What needs to be done
Beginning with the line that holds "Contact & Location (610, 38)" in the data below, give again every line through the one that holds "Log in (878, 88)", exactly as written.

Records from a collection
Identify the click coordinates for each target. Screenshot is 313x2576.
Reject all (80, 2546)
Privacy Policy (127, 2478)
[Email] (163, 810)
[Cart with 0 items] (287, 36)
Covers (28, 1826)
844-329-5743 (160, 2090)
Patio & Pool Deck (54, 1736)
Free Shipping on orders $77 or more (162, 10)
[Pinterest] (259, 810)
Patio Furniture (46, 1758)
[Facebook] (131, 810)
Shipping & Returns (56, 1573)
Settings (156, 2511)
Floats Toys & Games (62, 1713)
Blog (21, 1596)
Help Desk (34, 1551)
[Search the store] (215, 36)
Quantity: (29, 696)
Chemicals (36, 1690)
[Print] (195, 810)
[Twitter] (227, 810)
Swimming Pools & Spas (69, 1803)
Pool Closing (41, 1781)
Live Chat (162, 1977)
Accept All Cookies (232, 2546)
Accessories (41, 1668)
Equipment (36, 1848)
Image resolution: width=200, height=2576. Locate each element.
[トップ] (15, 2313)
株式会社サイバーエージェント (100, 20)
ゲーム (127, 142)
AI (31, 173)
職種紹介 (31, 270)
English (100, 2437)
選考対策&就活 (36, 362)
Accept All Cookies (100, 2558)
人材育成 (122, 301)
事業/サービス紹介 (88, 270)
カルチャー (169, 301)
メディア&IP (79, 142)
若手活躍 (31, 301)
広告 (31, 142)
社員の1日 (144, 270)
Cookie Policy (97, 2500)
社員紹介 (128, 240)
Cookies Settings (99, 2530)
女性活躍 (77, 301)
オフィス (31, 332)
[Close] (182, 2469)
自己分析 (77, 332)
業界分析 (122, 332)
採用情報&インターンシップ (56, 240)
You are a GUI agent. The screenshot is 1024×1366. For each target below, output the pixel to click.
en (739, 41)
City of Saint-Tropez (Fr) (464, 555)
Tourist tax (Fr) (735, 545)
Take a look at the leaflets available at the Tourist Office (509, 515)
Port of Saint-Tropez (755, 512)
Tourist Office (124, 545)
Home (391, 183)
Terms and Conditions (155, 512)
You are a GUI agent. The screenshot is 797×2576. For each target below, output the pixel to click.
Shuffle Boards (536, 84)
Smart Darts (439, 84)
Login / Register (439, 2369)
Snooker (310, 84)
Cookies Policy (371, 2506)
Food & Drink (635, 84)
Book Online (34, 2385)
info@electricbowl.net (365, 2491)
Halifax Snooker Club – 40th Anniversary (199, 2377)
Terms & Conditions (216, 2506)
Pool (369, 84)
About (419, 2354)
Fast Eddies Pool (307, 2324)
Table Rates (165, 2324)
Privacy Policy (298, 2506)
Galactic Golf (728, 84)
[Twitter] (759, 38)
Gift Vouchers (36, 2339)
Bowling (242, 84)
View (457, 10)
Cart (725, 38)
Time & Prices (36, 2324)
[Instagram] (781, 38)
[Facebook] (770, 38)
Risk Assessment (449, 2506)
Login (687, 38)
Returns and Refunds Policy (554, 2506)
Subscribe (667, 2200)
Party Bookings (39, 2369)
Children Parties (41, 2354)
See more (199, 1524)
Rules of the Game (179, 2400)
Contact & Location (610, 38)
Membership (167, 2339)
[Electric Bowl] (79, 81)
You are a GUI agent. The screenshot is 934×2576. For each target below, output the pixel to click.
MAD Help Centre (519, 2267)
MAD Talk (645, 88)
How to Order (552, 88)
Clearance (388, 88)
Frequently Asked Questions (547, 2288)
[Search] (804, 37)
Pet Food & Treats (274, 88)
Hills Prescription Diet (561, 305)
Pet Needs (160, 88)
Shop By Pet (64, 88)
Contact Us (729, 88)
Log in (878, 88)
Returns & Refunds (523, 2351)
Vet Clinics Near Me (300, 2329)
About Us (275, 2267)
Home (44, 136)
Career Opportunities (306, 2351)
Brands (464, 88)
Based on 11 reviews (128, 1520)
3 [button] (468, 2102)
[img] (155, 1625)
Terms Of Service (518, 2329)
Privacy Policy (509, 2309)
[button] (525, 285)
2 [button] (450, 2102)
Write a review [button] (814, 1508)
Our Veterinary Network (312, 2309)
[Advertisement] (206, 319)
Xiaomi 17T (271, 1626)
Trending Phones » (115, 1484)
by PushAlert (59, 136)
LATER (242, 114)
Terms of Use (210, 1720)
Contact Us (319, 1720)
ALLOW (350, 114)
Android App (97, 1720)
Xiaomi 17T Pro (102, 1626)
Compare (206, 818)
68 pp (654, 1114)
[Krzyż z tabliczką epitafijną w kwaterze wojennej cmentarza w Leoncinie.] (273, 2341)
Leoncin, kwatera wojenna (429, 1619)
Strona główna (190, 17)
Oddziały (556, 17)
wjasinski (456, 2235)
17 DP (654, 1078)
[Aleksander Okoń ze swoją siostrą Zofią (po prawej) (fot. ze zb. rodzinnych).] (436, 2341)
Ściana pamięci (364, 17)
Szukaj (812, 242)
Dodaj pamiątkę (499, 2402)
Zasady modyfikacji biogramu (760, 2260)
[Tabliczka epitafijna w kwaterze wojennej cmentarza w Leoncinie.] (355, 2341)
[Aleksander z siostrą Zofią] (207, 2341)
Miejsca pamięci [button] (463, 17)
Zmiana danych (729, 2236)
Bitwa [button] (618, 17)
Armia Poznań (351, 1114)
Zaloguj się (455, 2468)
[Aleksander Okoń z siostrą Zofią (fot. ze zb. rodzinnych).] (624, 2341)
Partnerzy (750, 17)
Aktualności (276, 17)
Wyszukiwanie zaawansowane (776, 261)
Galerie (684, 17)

Solution
Contact & Location (610, 38)
Membership (167, 2339)
[Electric Bowl] (79, 81)
You are a GUI agent. The screenshot is 934×2576. For each target below, output the pixel to click.
MAD Help Centre (519, 2267)
MAD Talk (645, 88)
How to Order (552, 88)
Clearance (388, 88)
Frequently Asked Questions (547, 2288)
[Search] (804, 37)
Pet Food & Treats (274, 88)
Hills Prescription Diet (561, 305)
Pet Needs (160, 88)
Shop By Pet (64, 88)
Contact Us (729, 88)
Log in (878, 88)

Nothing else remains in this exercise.